With half the debt pile in foreign currencies, some analysts are sounding alarm bells about the Kenyan shilling, which the IMF said last year was 17.5 per cent overvalued in real terms and which has remained largely flat against the dollar since, despite inflation hitting 6.6 per cent in the year to April.

“Kenya’s debt worries have been building for some time,” said John Ashbourne, senior emerging markets economist at Capital Economics.

“Pressure on the currency will probably grow this year as a poor harvest pushes up food imports and puts pressure on the current account deficit.
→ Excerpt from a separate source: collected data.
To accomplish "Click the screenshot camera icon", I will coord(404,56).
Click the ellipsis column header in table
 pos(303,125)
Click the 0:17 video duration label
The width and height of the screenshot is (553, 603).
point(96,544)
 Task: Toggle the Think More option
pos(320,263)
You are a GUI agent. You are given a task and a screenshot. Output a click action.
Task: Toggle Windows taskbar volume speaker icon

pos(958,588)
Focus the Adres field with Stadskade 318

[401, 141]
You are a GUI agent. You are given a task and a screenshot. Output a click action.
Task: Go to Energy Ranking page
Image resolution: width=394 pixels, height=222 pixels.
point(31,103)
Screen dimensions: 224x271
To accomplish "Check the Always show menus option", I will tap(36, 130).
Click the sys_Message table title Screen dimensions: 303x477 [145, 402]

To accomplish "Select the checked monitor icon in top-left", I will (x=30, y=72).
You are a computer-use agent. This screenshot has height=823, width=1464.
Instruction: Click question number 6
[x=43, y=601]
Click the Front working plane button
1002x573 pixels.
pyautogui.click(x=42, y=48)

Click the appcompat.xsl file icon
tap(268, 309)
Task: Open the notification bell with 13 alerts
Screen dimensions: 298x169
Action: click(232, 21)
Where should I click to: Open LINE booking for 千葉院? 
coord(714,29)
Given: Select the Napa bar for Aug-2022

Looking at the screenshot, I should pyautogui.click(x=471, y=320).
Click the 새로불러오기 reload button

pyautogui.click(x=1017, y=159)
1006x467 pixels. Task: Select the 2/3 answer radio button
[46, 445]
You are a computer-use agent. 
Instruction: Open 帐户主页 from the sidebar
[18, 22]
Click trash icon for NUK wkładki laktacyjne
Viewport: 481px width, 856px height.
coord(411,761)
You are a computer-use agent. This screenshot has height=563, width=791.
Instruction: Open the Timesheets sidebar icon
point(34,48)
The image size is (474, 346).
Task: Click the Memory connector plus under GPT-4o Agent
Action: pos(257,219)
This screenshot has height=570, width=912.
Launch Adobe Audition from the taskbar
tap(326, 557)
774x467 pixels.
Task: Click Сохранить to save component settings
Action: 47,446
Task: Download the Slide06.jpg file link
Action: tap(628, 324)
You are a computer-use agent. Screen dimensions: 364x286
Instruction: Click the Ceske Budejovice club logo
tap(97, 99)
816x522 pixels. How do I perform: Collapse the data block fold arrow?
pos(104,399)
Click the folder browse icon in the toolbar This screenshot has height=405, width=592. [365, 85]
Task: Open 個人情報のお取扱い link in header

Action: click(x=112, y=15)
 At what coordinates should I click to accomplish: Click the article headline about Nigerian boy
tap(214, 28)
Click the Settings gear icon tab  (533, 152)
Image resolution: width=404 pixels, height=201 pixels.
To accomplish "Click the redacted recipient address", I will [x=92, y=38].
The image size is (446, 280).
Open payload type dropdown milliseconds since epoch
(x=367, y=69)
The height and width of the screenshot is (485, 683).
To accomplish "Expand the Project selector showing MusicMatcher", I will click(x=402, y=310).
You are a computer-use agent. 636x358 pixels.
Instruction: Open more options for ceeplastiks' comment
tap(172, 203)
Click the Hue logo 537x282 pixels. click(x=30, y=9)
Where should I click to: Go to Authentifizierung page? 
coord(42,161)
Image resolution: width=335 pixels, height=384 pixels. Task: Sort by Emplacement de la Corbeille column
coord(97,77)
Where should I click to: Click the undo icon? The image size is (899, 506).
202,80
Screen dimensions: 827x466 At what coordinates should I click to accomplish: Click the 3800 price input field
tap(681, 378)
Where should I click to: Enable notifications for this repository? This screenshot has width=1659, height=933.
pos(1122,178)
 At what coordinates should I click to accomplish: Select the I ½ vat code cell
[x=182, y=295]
Were the currency to weaken against the dollar, the foreign debt burden would rise sharply.”

However Mr Daly attributed the likelihood of a higher yield to a broader souring of sentiment towards emerging markets, as well as rising supply, rather than any deterioration in Kenya’s economic fundamentals.

“I don’t think you can argue that the credit has deteriorated that much; it’s just that the market has changed,” said Mr Daly. “We saw a lot of issuance from sub-Saharan Africa last year and a little bit this year, so there is added supply there.

“[Kenyan] growth has rebounded above 6 per cent [following a drought], the fiscal deficit is going in the right direction, import cover is the highest it has ever been and the current account deficit is declining and is financed by FDI [foreign direct investment] and remittances,” he added.
Lucie Villa, vice-president in the sovereign group at Moody’s, which downgraded Kenya to B2 with a stable outlook last year due to a long-running rise in debt and decline in government revenues, said the eurobonds would aid Kenya’s foreign exchange liquidity.

“However, in time its increased reliance on external commercial debt would come at the expense of higher exchange rate risks and interest payments for the government, aggravating an already large and persistent fiscal deficit,” said Ms Villa.

A new income tax bill, currently before the National Assembly, should increase the tax base, reducing Kenya’s debt service-to-revenue ratio, Mr Daly said.

One other potential concern are doubts as to whether Patrick Njoroge, the highly rated governor of the central bank, will be reappointed when his first term expires next month.